İstişare başarıyı getirir ama son sözü ben söylerim
Türkiye’de insanların tek başına bir şeyler yapmaya çalıştığını fakat bunun doğru bir yöntem olmadığını ifade eden Adnan Albayrak istişare kültürünün azaldığına dikkat çekti. Albayraklar olarak istişare kültürü yüksek olan bir şirket olduklarına dikkat çeken Albayrak karar alma süreçlerini şöyle anlattı: “İnsani yönü kuvvetli bir kurum olarak tüm süreçlerde görüş alışverişinde bulunuruz. Şirket içinde kimsenin görüşlerini makamına göre dinlemeyiz. Kimden ne geleceği bilinmez. Tek başına bir insanın her şeyi yapması mümkün değildir. Her şeyi yapacağına inanan kişi hiçbir işi layıkıyla yapamaz. Bir karar alınacaksa herkesten görüş alırım fakat son sözü ben söylerim.”
“Hata yapan adam iyi elemandır”
“Hata yapan personele asla kızmam çünkü hata yapan adam harekete geçmiştir. Hareket eden kişi iş yapmak istemiştir. İş yapmak isteyen adam hata yaptıysa ona kızmak doğru değil. Yüz işe kalkışan bir adam yarısından fazlasını doğru yapmışsa bu onun iyi bir personel olduğunu gösterir. İyi eleman patronun her dediğini onaylamaz. Sürekli patronu onaylayan adamla çalışmam. Kendi fikrini beyan edecek ve fikrinin doğruluğuna inanıyorsa o fikrin arkasında duracak. Bu süreçlerin sonunda şirket için en doğru karar ortaya çıkmış olur.”
“Şirketi güçlü kılan personelidir” diyen Albayrak, çalışanlarını maddi ve manevi doyuma ulaştırmayan kurumların o kişiden verim alamayacağının altını çizdi ve ekledi: “Eğer personeliniz sizinle çalışırken diğer yandan iş arıyorsa o kurumda sorunlar vardır. Bu sıkıntılar zamanla büyür ve şirketin sonunu getirir. Bu sebeple personelime her anlamda destek verdim. Vermeye de devam edeceğim. Biz bu noktaya onların emeğiyle geldik. Son dönemde yozlaşma başladı. Herkes dilinden Allah kelimesini düşürmüyor ama kötü olayların arttığına daha çok tanık oluyoruz. Söylediğimiz sözle davranışlarımızın uygun düşmesi gerekir.

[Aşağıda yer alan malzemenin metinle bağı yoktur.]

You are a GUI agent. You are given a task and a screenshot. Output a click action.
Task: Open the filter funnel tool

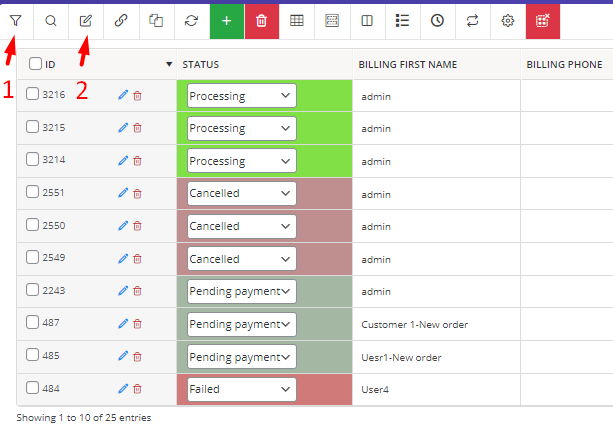15,20
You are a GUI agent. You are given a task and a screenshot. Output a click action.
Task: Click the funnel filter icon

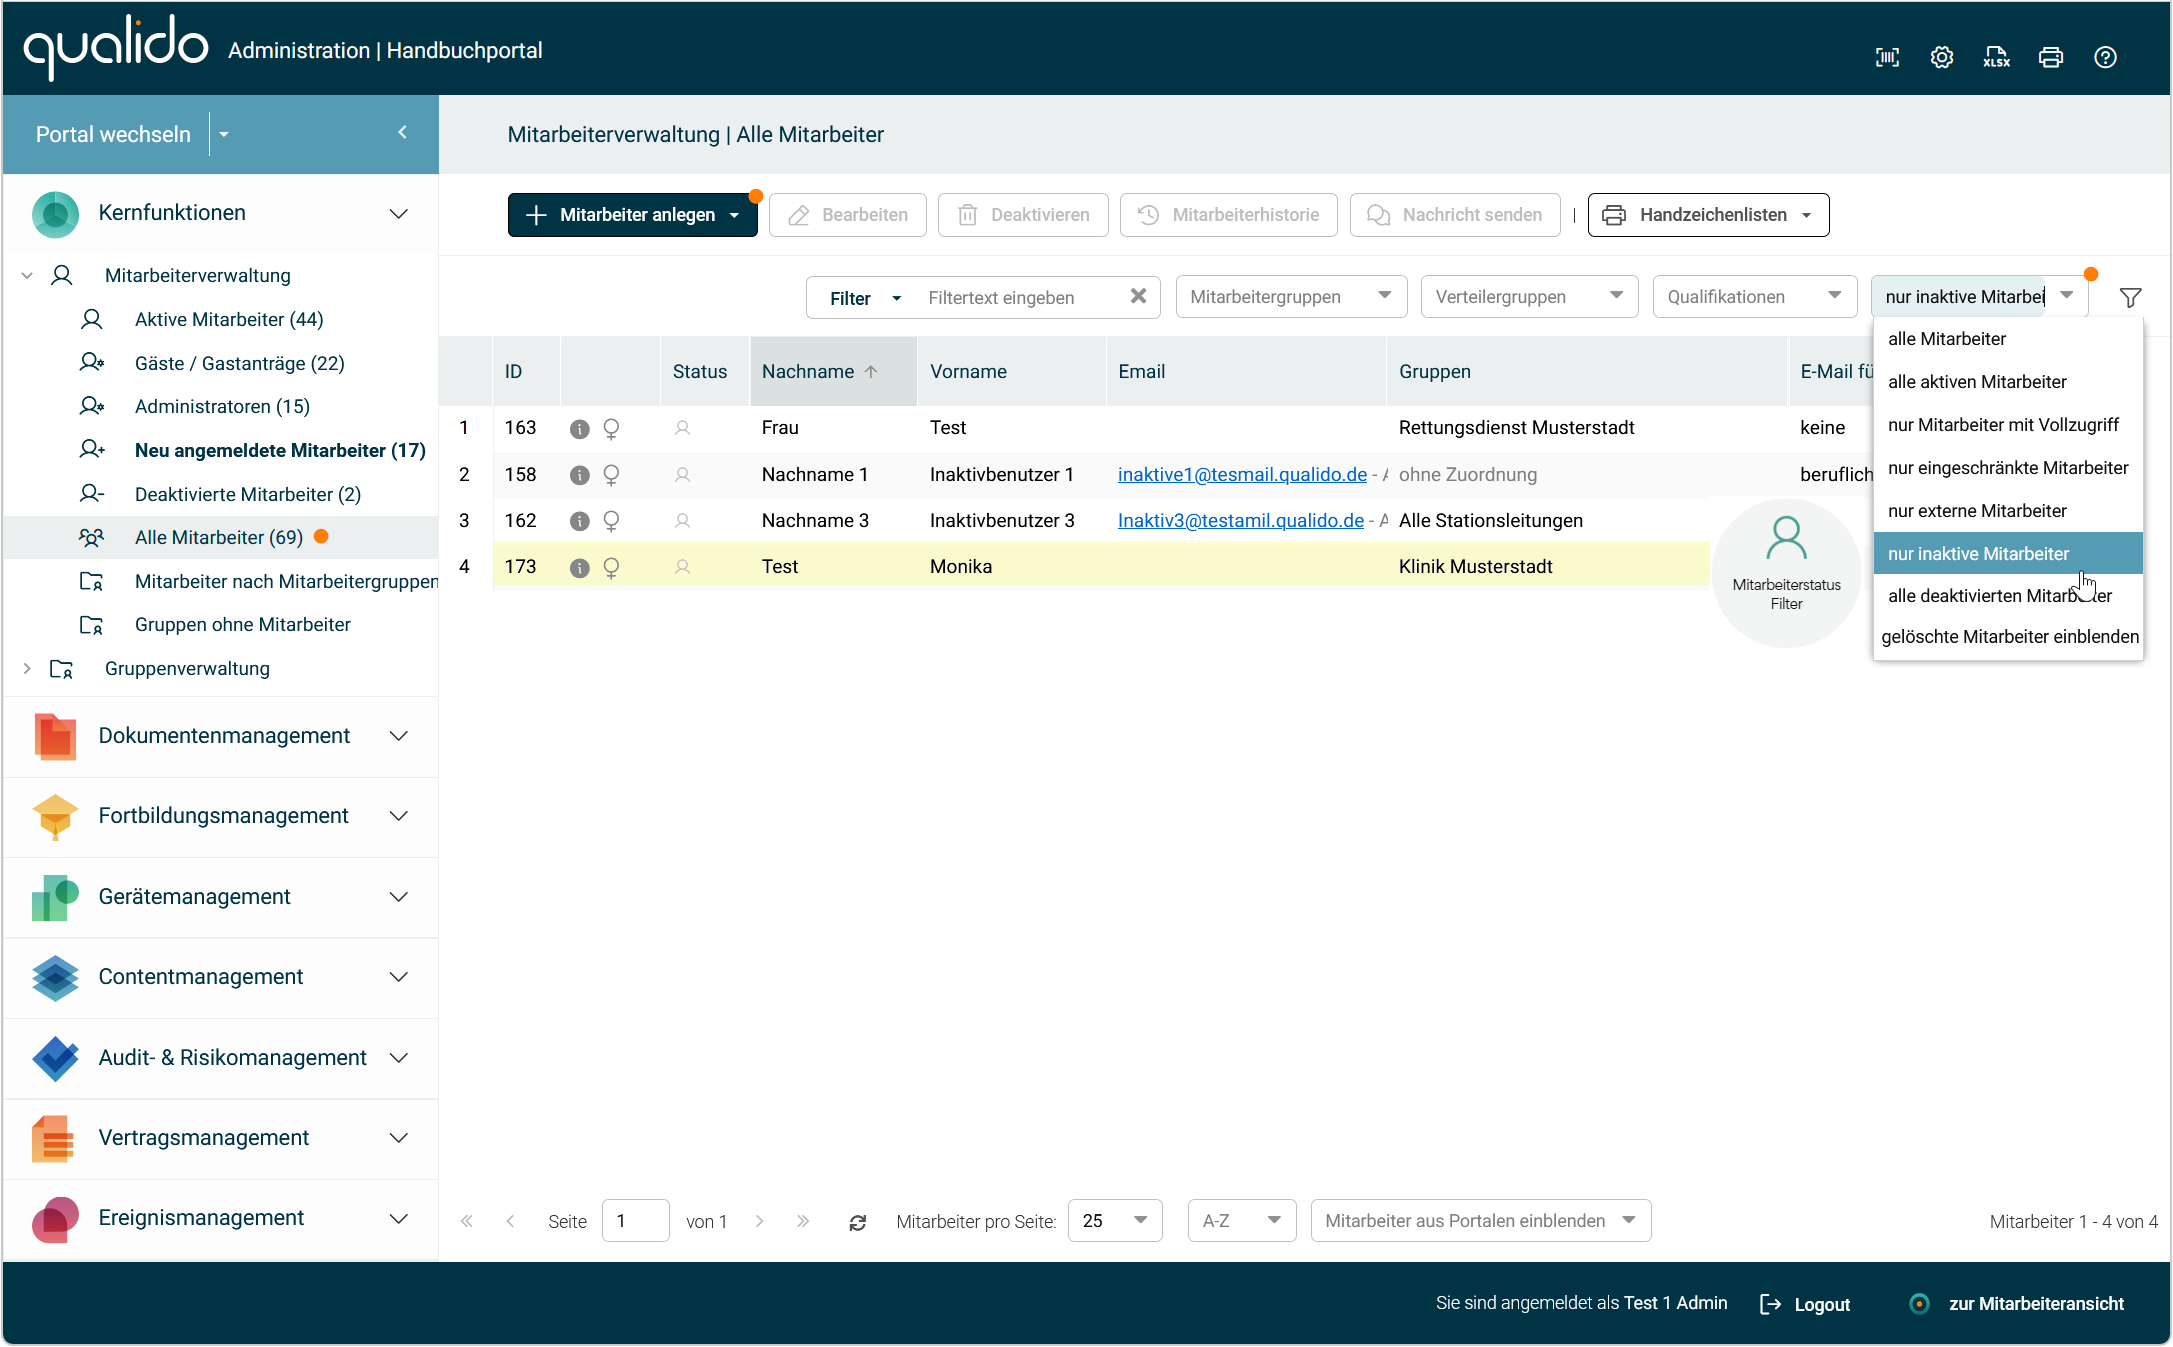pyautogui.click(x=2130, y=297)
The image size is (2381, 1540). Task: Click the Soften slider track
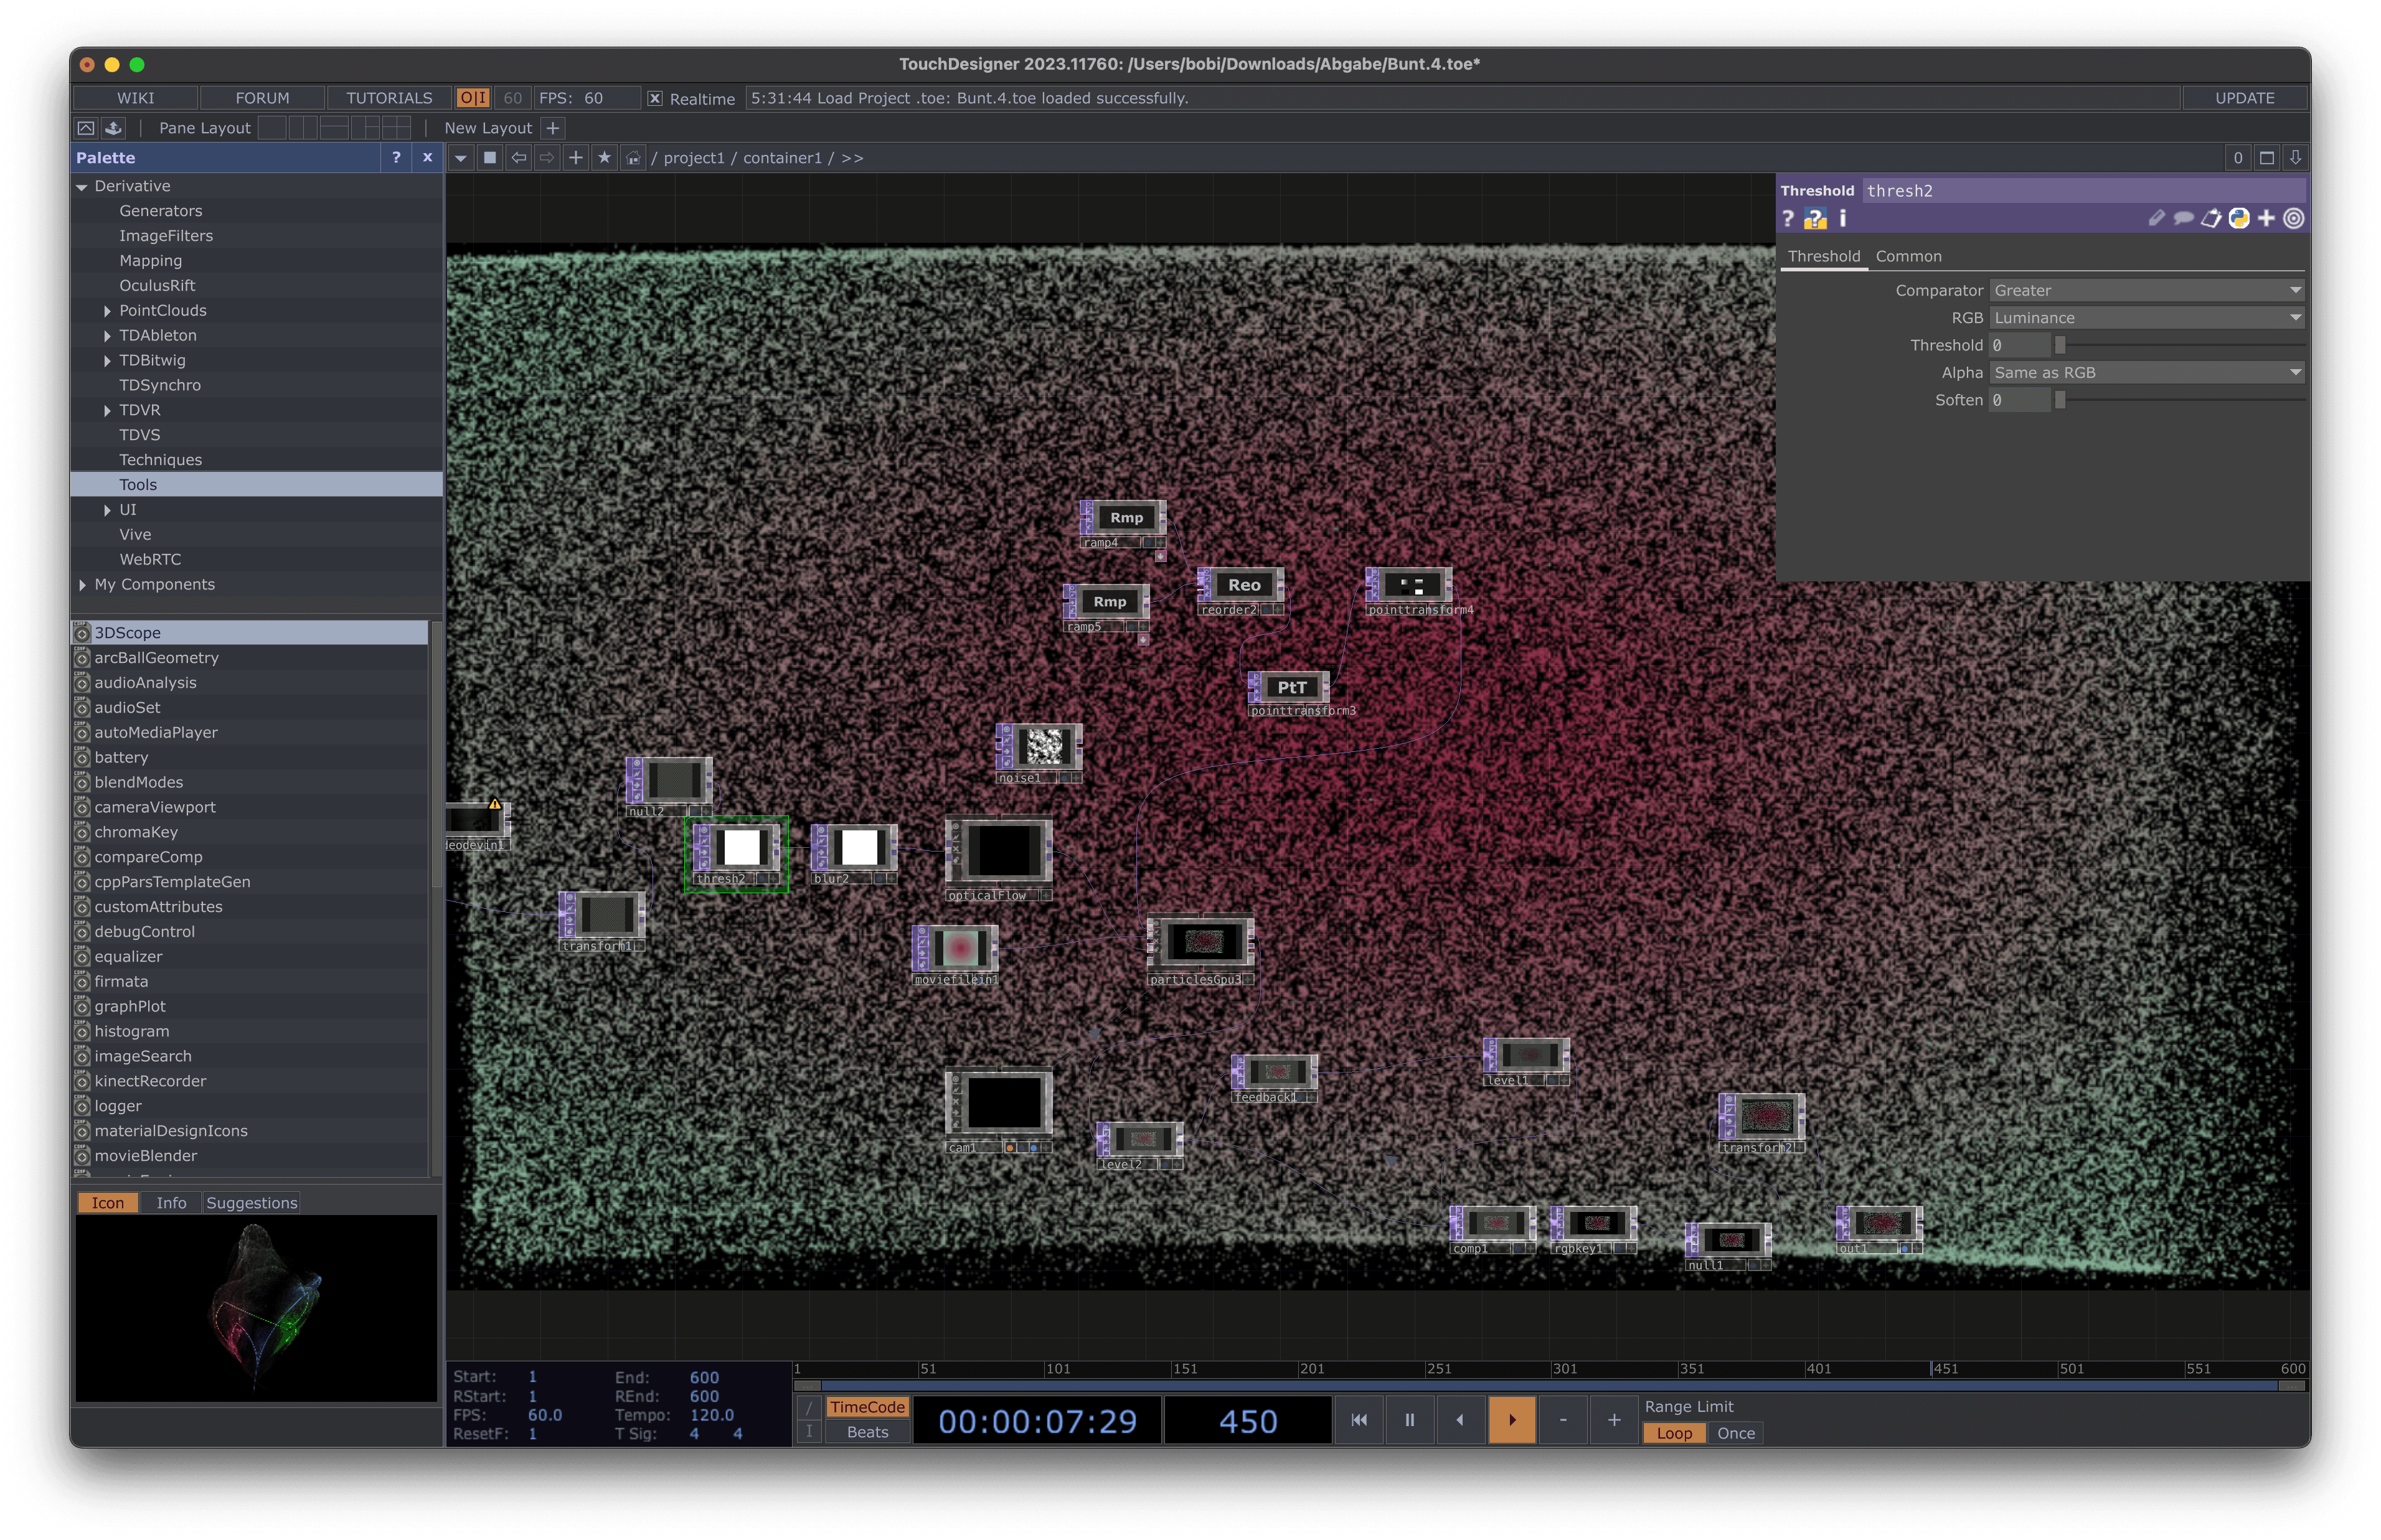(x=2180, y=400)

Ben iş hayatımda böyle davrandım. Benim hayatımda doğru birdir. Bu durum hem şirketim için hem de benim için geçerlidir.”
Spor ile çalışanın verimi artar
Birçok spor dalıyla ilgilenen Adnan Albayrak, spor yapan kişinin kuruma daha verimli olacağını dile getirdi. Profesyonel şekilde boks, dalış, yamaç paraşütü ve tenisle ilgilenen Albayrak, şirket CEO’su Sertan Ayçiçek’i de zorla dart oynamaya alıştırmış. Sporun stratejik düşünmeyi güçlendirdiği gibi beden sağlığına da katkı sağladığını belirten Albayrak, önemli kararları dart oynarken aldığını da sözlerine ekledi. Başta Oflular olmak üzere Karadeniz insanının genelinin hırslı olduğunu söyleyen Adnan Albayrak, farklı sporlarda uzmanlaşmasını “Bir işe kendimi adayarak başlıyorum. Tenise başladığım zaman top makinesi ve 100 adet top aldım. 2 sene boyunca çalıştım, kendimi geliştirdim ve hocaları yenecek kıvama geldim. Katar’daki özel turnuvalara girdim. Orda Venüs Williams ile antrenman fırsatı yakaladım. Bizim oranın insanı çalışkandır ve başarmayı sever” sözleriyle açıkladı.